Cette traçabilité revêt également une dimension fiscale. Plus les transactions s’effectuent en dehors des circuits formels, plus il est difficile pour l’État de mesurer l’activité économique, d’en déterminer l’assiette fiscale et d’assurer le recouvrement des impôts. Le développement des paiements électroniques devient ainsi un outil de lutte contre l’opacité des flux et de renforcement de la collecte fiscale.
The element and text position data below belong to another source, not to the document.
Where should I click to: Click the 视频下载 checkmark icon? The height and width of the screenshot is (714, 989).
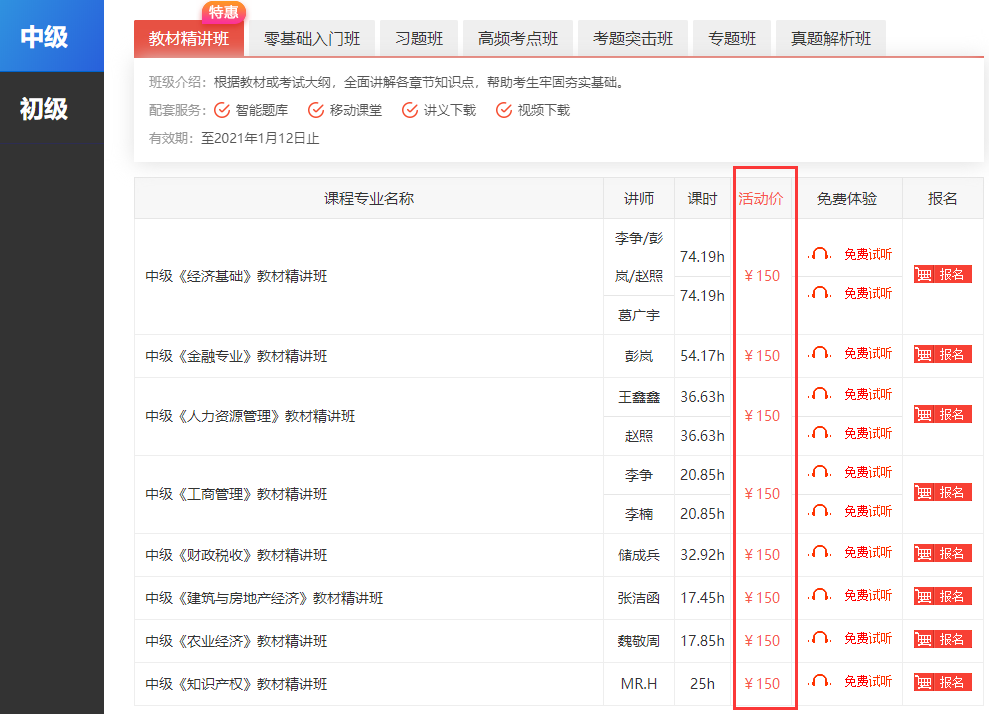[504, 110]
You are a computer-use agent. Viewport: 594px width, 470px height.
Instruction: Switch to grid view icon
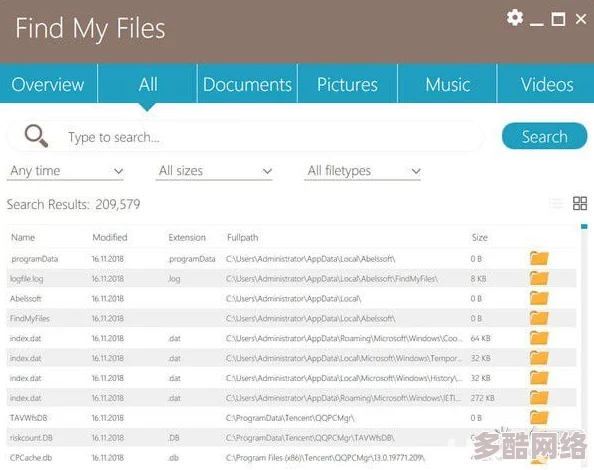click(x=580, y=203)
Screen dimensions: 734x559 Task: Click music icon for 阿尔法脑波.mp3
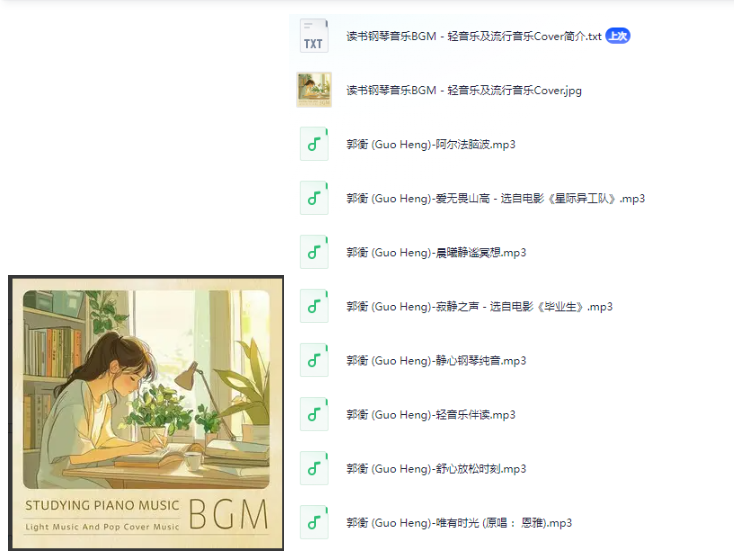[314, 144]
Réactivité du secteur privé
Le directeur général du ministère de l’Économie, Mohamad Haidar, a souligné la réactivité du secteur privé et des consommateurs face au développement du paiement par carte. Les chiffres témoignent de cette évolution: sur les quelque 3 800 stations-service que compte le Liban, 1 100 sont désormais équipées de terminaux de paiement (POS). Dans le secteur pharmaceutique, 1 200 pharmacies sur 3 600 disposent également d’un POS. Quant aux 180 supermarchés, ils en sont tous équipés.
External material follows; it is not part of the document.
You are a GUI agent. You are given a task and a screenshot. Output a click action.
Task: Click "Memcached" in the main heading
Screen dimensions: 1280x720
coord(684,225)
Cette progression de l’équipement s’accompagne d’une hausse sensible du recours à la carte. Dans les stations-service, la part des achats réglés par carte est passée de 8 % à 12 %, et de 16% à 23% dans les pharmacies. Dans les restaurants, la progression est encore plus marquée, de 15% à 35%. Le chiffre le plus spectaculaire concerne toutefois les achats en ligne, dont la part atteint 51%.

Dans les supermarchés, la progression varie selon la taille de l’enseigne: la part des achats réglés par carte est passée de 17% à 36% dans les grandes surfaces, et de 7,5% à 20% dans les moyennes surfaces. Elle reste en revanche inférieure à 20% dans les petites enseignes.

La dynamique est donc engagée: au Liban, la carte ne se contente plus de remplacer progressivement les espèces. Elle devient un maillon du retour des transactions vers les circuits financiers formels et, à ce titre, l’un des rouages de la reconstruction du système financier.